Um certo discernimento sobre a obra não é demais: Scorsese, embriagado com a frustração do mundo financeiro, nada regulado e que teve seu cume na avalanche de 2008, foi buscar o roteirista Terrence Winter, premiado pela série Família Soprano, para compor o roteiro e o que Terrence criou para o diretor significa uma verdadeira engenharia. A trama vai se fechando, sempre focando no personagem de Leonardo DiCaprio, ficando substanciosa a cada instante, calcada na realidade do vazio, do exagerado, da ganância, dos princípios do prazer, da prepotência e de uma vida feita de lixo. É, de fato, uma experiência calcada no humor negro e no drama substancial, onde o protagonista se alimenta de si próprio. Interessante que assistir a filmes como esse de Scorsese, passam a impressão de se estar lendo mesmo um livro e desses imensamente grossos.

Para que o personagem ganhasse tamanha impressão imperiosa, em sequências é possível enxergar Jordan adentrando sua empresa com a câmera posicionada num horizontal formidável, transformando-o subjetivamente num touro ( e sim, estamos falando do animal); em outras ele encarna uma espécie de “pastor” financeiro pregando a motivação aos funcionários, com a fúria nos olhos; em outras ainda tudo vira um circo, em festas dentro da empresa, regadas a bagunça, orgias e dinheiro (conferindo a trama um aspecto nonsense). Detalhes possíveis através de roteiro que tem quebras entre narrador e narrativa, que deixam a experiência mais palpável. Mas a melhor de todas as sequências, a mais emblemática, prova a maturidade dos atores, outrora tão subestimados. Os personagens, tanto de DiCaprio, quanto de Jonah Hill, sofrem ambos uma overdose, em lugares diferentes e é DiCaprio quem, inexplicavelmente, salva o amigo. Em interpretações assustadoras, as melhores de suas carreiras, os dois se contorcem, parecem animais e tiram o fôlego até dos mais valentões.

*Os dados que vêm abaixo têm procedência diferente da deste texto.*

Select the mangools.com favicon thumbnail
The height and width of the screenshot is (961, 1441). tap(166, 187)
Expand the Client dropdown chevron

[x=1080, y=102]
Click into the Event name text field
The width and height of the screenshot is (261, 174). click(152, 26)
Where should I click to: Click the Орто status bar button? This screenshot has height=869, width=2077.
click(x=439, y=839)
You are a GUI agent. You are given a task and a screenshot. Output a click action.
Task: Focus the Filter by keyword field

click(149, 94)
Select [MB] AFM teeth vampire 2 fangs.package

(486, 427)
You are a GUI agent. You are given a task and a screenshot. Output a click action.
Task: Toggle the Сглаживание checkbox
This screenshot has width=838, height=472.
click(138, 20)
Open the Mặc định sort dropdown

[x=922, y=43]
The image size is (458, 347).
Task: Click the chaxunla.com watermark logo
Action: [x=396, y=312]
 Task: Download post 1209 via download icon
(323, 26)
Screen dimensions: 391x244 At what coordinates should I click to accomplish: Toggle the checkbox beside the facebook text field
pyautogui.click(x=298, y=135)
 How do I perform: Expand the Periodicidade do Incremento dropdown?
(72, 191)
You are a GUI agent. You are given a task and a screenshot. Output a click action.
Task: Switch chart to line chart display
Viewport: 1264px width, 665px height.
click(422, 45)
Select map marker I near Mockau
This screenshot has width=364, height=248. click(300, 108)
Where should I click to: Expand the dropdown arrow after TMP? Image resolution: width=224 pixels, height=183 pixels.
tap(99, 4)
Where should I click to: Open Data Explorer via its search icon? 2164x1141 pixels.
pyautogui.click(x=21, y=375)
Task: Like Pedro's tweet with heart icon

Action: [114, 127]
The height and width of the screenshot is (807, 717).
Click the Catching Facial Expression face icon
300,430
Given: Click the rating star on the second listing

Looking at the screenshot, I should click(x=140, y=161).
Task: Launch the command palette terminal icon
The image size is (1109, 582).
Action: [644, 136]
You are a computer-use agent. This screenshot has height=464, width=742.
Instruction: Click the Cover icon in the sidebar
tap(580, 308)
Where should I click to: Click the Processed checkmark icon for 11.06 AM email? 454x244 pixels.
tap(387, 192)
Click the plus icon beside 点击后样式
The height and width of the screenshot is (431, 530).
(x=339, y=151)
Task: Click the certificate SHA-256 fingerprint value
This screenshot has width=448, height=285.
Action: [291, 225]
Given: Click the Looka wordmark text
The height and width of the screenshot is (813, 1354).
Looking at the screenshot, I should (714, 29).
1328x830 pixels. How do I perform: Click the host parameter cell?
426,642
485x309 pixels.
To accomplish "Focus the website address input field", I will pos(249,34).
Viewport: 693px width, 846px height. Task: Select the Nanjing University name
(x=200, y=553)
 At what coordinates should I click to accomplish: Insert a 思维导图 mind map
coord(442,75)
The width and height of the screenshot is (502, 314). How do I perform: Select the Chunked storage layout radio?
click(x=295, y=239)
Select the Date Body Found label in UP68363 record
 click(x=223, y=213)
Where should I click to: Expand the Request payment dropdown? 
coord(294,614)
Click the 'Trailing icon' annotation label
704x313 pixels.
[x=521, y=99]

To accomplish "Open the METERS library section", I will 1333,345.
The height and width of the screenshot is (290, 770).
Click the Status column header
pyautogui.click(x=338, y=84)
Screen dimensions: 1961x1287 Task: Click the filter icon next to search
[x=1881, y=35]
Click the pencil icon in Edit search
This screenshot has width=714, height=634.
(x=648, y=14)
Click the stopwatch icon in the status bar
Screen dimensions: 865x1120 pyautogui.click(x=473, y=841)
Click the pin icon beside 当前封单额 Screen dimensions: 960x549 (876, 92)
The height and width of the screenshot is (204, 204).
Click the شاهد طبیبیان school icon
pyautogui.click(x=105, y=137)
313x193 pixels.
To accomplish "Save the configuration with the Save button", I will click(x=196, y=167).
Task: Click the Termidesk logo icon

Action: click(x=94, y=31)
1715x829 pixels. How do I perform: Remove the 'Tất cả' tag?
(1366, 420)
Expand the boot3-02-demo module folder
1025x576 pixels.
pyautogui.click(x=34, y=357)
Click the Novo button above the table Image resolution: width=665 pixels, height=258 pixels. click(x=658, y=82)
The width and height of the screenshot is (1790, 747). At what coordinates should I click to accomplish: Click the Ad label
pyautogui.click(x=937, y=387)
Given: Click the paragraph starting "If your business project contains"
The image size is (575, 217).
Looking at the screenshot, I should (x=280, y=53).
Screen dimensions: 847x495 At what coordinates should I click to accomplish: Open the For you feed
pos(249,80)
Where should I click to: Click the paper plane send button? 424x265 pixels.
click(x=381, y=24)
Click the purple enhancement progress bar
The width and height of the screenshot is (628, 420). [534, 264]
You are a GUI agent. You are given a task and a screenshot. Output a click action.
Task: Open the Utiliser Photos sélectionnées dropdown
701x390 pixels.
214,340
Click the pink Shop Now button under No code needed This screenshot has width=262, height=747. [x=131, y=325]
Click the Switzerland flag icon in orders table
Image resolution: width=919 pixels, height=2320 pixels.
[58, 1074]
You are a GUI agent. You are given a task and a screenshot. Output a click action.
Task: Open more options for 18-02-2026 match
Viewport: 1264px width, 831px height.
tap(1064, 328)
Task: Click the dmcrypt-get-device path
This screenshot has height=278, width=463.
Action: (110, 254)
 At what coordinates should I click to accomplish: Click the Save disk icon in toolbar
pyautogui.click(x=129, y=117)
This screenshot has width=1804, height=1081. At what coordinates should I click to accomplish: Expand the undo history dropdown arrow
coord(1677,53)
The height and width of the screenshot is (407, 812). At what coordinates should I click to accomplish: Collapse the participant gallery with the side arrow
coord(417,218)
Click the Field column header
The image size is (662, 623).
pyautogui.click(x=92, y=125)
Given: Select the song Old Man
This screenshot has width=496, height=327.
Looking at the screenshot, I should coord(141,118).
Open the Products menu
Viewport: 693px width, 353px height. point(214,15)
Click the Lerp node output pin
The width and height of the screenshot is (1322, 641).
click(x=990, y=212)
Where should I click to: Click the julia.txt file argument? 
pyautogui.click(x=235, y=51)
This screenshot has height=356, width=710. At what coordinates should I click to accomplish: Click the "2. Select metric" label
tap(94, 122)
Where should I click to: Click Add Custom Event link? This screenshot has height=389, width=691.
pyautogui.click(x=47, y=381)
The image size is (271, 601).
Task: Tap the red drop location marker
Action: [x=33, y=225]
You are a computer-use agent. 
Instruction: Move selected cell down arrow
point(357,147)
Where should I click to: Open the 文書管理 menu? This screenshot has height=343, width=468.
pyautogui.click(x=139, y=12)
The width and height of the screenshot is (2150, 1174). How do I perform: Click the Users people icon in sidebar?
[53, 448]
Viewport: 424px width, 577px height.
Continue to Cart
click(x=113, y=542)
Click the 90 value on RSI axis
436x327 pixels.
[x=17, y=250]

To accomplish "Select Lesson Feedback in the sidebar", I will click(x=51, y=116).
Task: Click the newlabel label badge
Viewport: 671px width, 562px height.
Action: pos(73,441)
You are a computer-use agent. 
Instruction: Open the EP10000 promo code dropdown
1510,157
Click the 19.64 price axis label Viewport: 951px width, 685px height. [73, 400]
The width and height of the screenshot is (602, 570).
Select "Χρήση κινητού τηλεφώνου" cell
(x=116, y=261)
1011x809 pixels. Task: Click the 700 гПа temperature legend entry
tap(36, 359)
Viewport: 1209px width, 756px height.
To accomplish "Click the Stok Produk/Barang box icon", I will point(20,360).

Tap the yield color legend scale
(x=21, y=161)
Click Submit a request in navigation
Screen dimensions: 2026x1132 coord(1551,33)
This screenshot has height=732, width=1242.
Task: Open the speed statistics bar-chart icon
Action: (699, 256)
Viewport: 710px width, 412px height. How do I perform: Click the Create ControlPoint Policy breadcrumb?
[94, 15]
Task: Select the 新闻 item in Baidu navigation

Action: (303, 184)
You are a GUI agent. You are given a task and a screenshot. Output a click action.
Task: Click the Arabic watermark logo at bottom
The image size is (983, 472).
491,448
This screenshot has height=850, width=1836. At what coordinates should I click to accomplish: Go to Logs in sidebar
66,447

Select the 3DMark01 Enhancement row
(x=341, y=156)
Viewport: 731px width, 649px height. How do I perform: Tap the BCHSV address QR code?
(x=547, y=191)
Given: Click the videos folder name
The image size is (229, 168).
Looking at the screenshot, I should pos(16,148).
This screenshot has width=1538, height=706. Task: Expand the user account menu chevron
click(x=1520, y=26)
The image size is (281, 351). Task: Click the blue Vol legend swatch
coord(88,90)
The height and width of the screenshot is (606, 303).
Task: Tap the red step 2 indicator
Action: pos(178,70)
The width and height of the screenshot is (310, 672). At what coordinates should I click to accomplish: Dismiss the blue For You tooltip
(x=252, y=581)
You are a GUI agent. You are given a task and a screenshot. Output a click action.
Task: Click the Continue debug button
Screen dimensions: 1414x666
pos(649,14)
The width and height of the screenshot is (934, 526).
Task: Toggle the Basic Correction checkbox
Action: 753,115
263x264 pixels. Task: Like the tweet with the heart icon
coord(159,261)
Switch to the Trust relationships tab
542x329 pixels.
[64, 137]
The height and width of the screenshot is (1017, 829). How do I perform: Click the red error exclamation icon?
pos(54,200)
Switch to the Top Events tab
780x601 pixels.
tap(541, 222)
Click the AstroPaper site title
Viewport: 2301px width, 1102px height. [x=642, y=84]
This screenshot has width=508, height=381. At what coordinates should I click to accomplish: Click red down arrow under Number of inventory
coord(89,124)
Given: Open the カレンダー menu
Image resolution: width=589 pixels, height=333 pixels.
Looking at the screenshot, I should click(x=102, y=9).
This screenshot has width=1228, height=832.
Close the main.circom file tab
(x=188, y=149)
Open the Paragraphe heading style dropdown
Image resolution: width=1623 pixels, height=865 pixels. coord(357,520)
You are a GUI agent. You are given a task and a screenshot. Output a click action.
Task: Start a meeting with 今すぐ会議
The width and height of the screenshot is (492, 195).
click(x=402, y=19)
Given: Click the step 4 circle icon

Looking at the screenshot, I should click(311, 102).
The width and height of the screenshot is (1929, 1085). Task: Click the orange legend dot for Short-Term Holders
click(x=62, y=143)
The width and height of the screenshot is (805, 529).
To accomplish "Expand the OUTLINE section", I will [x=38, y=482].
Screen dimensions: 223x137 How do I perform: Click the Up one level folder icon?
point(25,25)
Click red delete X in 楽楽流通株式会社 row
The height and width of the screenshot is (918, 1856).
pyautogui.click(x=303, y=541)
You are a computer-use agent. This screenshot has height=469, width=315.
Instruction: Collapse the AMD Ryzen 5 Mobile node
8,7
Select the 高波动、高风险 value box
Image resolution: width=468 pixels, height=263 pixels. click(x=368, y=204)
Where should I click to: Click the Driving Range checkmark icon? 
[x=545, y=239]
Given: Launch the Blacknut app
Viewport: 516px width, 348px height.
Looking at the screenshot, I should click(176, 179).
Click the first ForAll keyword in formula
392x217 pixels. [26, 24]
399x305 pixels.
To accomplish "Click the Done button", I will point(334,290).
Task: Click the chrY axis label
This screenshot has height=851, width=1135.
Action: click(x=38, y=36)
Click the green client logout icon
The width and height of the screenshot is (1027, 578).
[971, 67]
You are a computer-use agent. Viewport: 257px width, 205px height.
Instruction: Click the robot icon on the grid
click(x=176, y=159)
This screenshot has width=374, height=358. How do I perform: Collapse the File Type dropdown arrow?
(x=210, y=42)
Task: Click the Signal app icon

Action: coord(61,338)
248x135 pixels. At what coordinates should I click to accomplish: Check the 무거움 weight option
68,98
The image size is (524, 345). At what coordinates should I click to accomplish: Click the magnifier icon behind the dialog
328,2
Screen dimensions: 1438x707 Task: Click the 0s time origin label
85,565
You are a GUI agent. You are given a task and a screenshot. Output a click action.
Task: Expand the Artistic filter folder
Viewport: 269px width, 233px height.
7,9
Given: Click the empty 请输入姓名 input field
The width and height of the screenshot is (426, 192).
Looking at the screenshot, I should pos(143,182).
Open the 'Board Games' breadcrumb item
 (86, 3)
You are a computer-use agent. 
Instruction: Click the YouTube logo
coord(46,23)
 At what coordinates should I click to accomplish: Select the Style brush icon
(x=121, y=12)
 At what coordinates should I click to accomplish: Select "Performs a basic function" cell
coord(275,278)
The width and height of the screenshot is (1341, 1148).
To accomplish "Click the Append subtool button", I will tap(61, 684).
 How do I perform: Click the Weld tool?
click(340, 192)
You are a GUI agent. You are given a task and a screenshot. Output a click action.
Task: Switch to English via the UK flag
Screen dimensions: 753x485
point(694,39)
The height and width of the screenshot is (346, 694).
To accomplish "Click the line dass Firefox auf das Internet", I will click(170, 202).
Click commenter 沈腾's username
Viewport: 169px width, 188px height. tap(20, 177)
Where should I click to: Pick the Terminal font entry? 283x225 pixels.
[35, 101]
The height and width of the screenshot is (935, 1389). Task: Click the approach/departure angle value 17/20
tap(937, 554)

O Lobo de Wall Street surge na temporada de premiações 2014 preenchendo quesitos merecidamente, mas não é o seu ano, embora DiCaprio tenha vencido o Globo de Ouro na categoria de melhor ator em comédia ou musical. Excelente reconhecimento. A verdade é que o filme está ao lado de A Grande Beleza, de Paolo Sorrentino e ao lado de Blue Jasmine, de Woody Allen, ambos da mesma temporada de premiações. Nesse sentido surge como crítica veementemente a cultura do nada, a busca pelo prazer automático, o que é a veia condutora pela qual o personagem de Toni Servillo se questiona no filme de Sorrentino. Vem de encontro também com os traumas, com a grande celeuma, causada pela crise, da qual a personagem de Cate Blanchett também está padecendo no filme de Allen. De todos os jeitos aqui está um Scorsese, num “tour de force” devastador, cujas 3 horas de duração mostram-se fiéis ao ideal da obra literária, mais fiéis ainda ao ser humano retratado e se comunicam com o espectador, afirmando que não poderiam durar menos. Se se comunicam com o espectador então atingem a pretensão de Scorsese que demonstra na obra justamente esse desejo, se identificar com o público. É, na verdade, uma bizarra e prazerosa overdose de Martin Scorsese, que não sabemos quando se repetirá.